Und wieder ist es soweit. Ein eloquenter, selbstsicher auftretender „Experte“ weiht mich in das Geheimnis immerwährenden beruflichen Erfolgs ein: Nur diese Handvoll Körpersignale muss ich erkennen und einsetzen – natürlich losgelöst von sämtlichen situativen Einflussfaktoren.
Weder mein Augenrollen noch mein Kopfschütteln – noch nicht einmal meine betont gelangweilte Körpersprache kann ihn in seinem Eifer bremsen. Doch eins bleibt Fakt: Es ist sehr kurzsichtig zu glauben, man könne durch Auswendiglernen einzelner, losgelöster Körpersignale und Körpermerkmale auf die Persönlichkeit oder die Motive schließen. Das Zusammenspiel von Person, Gestik, Mimik und Tonalität im situativen Kontext ist zu vielschichtig und komplex, als dass es eine Checkliste geben könnte.
Genauso gut könnten wir einem Prosopagnostiker (also jemandem, der unfähig ist, Gesichter zuzuordnen) eine Checkliste in die Hand geben. Er wird niemals durch Abhaken dieser Liste in der Lage sein, seine Kollegen, seinen Ehepartner oder seine Kinder am Gesicht zu erkennen.
Wer Körpersignale in ihrer Gesamtheit nicht erkennen kann, ist im Grunde ein körpersprachlicher Prosopagnostiker. Checklisten wie * Hat sie lackierte Fingernägel? * Trägt er Anzug?* Schaut sie dir in die Augen? * Ist der Stand der Füße eng oder weit? * nutzen ihm nichts.
Und jemand, der Körpersignale in ihrer Gesamtheit wahrnehmen kann, braucht solche Listen auch nicht – er braucht Erfahrungen und vielfältige zwischenmenschliche Interaktionen.
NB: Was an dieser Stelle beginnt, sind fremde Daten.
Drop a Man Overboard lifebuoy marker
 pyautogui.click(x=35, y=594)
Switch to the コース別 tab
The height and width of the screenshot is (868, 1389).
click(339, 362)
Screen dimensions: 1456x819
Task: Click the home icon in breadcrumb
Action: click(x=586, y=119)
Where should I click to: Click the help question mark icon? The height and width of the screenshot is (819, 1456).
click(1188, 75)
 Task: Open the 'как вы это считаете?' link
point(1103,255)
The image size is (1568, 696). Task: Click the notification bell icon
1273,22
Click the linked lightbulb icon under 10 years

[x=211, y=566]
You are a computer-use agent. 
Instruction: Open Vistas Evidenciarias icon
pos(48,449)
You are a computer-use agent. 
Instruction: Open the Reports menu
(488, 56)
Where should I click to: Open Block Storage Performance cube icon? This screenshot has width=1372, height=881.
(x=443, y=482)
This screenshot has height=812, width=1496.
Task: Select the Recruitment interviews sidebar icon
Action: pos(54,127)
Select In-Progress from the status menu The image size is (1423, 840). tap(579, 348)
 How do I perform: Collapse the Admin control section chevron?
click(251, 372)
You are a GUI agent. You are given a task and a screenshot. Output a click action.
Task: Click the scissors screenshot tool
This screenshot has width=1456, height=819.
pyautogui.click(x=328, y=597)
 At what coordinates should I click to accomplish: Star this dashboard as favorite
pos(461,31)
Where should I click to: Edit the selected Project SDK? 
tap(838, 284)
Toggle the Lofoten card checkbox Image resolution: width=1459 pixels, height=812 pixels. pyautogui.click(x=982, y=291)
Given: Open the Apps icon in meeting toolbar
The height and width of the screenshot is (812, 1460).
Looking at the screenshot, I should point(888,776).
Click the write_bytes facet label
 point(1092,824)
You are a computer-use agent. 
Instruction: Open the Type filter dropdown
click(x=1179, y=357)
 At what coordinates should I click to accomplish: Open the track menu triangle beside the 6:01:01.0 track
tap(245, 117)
Er muss seinen Gesamteindruck durch Kennenlernen der Person – durch Gespräche, Beobachtungen und Rückmeldungen – überprüfen und gegebenenfalls anpassen. So lernt er mit zunehmender Erfahrung, die wahrgenommenen Signale angemessener zu interpretieren. Auch wird er sich möglicher Fehldeutungen und Fehlerquellen immer bewusster.
Das braucht Zeit, Mut zum Fehler und ein tolerant-wohlwollendes Umfeld. Langfristig angelegte Coachingmaßnahmen wirken dabei unterstützend.